En octubre de 1906, luego de
contraer paludismo, abandona la selva para reponerse. Luego de diversas idas y
venidas, y con su salud muy deteriorada, se le ordena dirigirse definitivamente
a Arequipa en 1910. Allí sería elegido Prior del convento de Santo Domingo,
aunque siempre seguía de cerca a sus queridos indios de Urubamba. En nuestra
ciudad ocuparía el cargo de capellán y director espiritual de la Hermandad de
Caballeros del Santo Sepulcro. Su labor en esa centenaria institución se
dirigiría a fomentar el culto y la devoción a Nuestro Señor yacente. También,
para inculcar la piedad a la más tierna edad, impulsaría la admisión de menores
de edad como postulantes de la benemérita hermandad. Al resentirse su salud aún
más regresaría a España en 1921.
El martirio
Sin embargo, los cruentos
acontecimientos que se iban a cerniendo sobre España alcanzarían de manera
inexorable al padre Palacio. Luego de ser expulsado del convento en Toledo, sin
tener en consideración su precario estado de salud y sus 66 años, fue finalmente
asesinado el 25 de julio de 1936 en el suburbio de Aranjuez llamado Algodor,
cerca de aquella ciudad. El lugar de su asesinato fue específicamente el paraje
del Malecón de Cañete, junto a la estación del tren, a orillas del Tajo. Lo
mataron con otros tres dominicos: Higinio Roldán Iriberri, el sacerdote Antonio
Varona Ortega, y el hermano cooperador Juan Crespo Calleja.
El presidente y los miembros del Comité revolucionario de Algodor decretaron su
muerte. Según testigos los religiosos fueron detenidos «a las doce de la mañana»
por milicianos armados a la Casa Ayuntamiento en la que permanecieron hasta las
últimas horas de la tarde del mismo día en que fueron trasladados a la Estación
de Algodor, siendo fusilados –después de ser vejados e injuriados– en las
inmediaciones de esta por las milicias de Aranjuez en las primeras horas de la
mañana del día 25». El padre Varona fue martirizado «con los brazos en alto y
bendiciendo el nombre del Señor, Rey del Universo». En 1940 se identificaron
sus restos, y exhumados recibieron sepultura en el cementerio de Nambroca.

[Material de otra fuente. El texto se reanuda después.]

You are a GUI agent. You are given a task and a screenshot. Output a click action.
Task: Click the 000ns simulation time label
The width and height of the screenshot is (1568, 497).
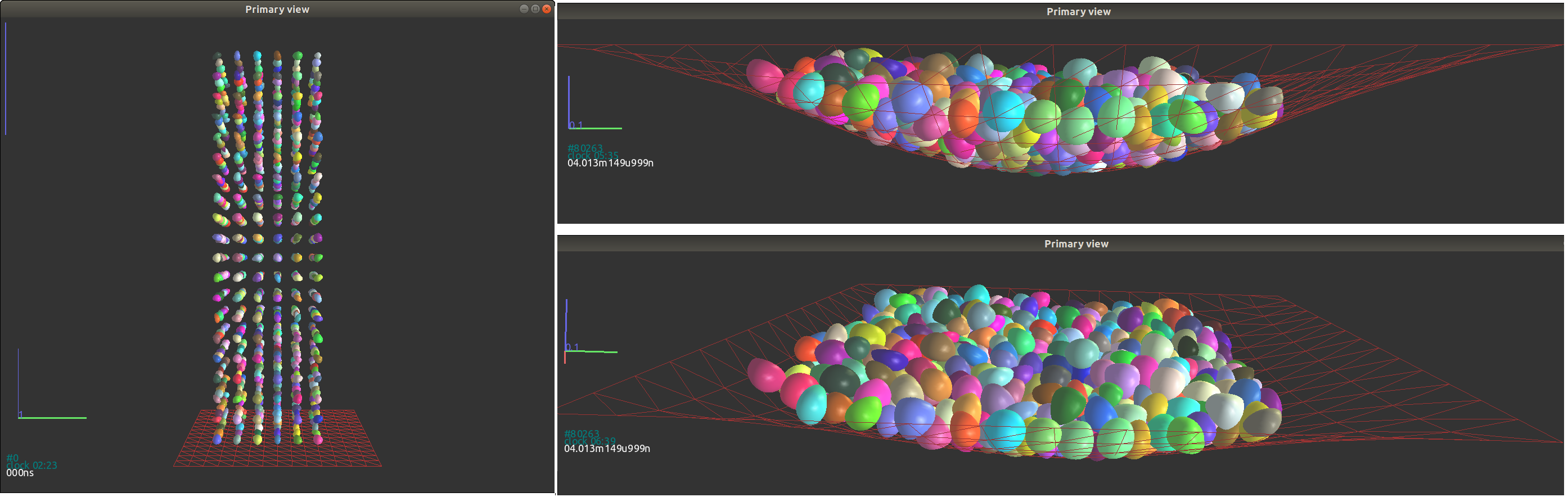(20, 473)
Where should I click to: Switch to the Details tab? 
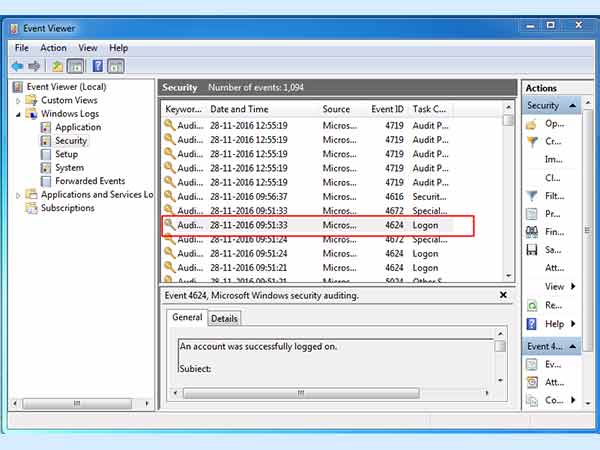(224, 319)
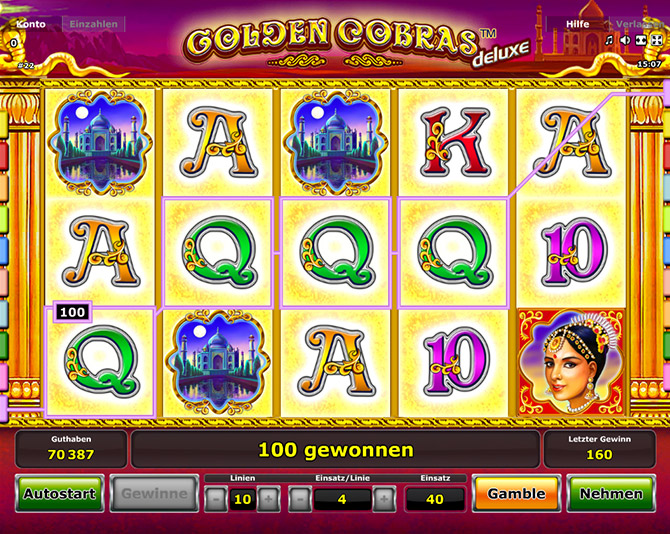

Después de iniciada su causa, su
beatificación tuvo lugar en Roma el 28 de octubre de 2007 por S.S. Benedicto
XVI,
junto con otros 498 mártires que dieron la vida por Cristo durante la
persecución religiosa durante la Guerra Civil Española y la ola anticlerical
que se inició durante el gobierno de la Segunda República Española. Entre ellos
contamos obispos, sacerdotes, religiosos, religiosas y fieles laicos, mujeres y
hombres. Tres de ellos tenían dieciséis años y el mayor setenta y ocho.